Investors should also know that the company’s delinquencies have been showing slight signs of deterioration. This is not surprising as consumer’s sentiment remains relatively deteriorated. However, there might be other consumer related headwinds in 2025, such as the potential inflationary effects from Trump’s tariffs. If consumers are further pressured, there is a likelihood that these delinquency rates will increase as well.

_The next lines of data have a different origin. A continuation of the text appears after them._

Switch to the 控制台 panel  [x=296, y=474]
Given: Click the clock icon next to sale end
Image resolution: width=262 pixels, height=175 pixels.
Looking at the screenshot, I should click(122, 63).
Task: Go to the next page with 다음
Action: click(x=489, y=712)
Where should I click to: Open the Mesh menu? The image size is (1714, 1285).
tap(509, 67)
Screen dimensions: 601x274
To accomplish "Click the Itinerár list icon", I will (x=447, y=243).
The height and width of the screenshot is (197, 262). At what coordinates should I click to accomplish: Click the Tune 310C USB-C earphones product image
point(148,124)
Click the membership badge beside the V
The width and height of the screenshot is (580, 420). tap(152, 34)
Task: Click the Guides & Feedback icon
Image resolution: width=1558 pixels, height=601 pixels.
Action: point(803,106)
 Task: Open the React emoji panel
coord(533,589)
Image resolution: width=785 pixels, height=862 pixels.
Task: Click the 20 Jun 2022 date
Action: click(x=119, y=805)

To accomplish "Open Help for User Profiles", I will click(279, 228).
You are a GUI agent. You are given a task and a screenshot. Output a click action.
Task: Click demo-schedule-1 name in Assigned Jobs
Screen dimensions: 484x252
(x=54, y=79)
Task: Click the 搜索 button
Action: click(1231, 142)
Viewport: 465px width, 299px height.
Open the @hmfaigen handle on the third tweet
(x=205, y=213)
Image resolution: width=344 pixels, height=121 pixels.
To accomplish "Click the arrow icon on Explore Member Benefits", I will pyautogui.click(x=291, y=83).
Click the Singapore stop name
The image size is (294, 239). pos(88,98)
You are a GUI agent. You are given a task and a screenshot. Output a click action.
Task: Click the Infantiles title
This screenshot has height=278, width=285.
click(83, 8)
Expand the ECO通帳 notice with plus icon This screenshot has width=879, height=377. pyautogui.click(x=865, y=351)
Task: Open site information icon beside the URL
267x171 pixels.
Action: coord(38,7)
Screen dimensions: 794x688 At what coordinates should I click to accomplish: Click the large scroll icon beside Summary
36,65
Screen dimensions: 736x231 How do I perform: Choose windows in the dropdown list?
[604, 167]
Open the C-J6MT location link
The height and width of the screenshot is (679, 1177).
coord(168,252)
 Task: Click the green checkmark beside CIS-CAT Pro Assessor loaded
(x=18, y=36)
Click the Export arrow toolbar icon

Valuation Analysis Suggests That AFRM’s Potential Has Been Priced In
Since AFRM is still posting operating losses on a GAAP basis, we can only use price-to-sales to value the company. AFRM is trading at a price-to-sales ratio of 9.57x, which is relatively high as compared to the entire industry. However, that is still justifiable given that the company’s revenue growth outperformed almost all of the other companies in the set.
Based on the current data, for every 1% of revenue growth, the market is pricing in an average price-to-sales multiple of 0.16x. Since market participants are expecting AFRM to post $3.1 billion in revenues for FY2025, that will represent an expected year-on-year growth of 33.40%; Hence, a price-to-sales multiple of 5.34x (33.40 * 0.16x) will be reasonable. Unfortunately, utilizing a 5.34x multiple on the AFRM’s revenue of $3.1 billion suggests that the company’s market capitalization should be approximately $16.55 billion. Currently, AFRM’s market cap is $22.46, indicating that the company is overvalued by more than 30%.
Closing Remarks
It is clear that AFRM is firing on all cylinders. I have no doubt that the company will be able to achieve profitability on time. Unfortunately, at this time, it seems that market participants have already priced in the company’s potential. Based on my valuation analysis, the company is overvalued by more than 30%, making it an unattractive investment. Moreover, AFRM is an extremely highly volatile company. It currently has an annualized volatility of more than 90% and a beta of more than 3x. Hence, there is a very high chance that investors can find a better entry point. At this stage, investors should exercise caution and wait for a correction before jumping onto AFRM.
Analyst’s Disclosure: I/we have no stock, option or similar derivative position in any of the companies mentioned, but may initiate a beneficial Long position through a purchase of the stock, or the purchase of call options or similar derivatives in AFRM over the next 72 hours. I wrote this article myself, and it expresses my own opinions. I am not receiving compensation for it (other than from Seeking Alpha). I have no business relationship with any company whose stock is mentioned in this article.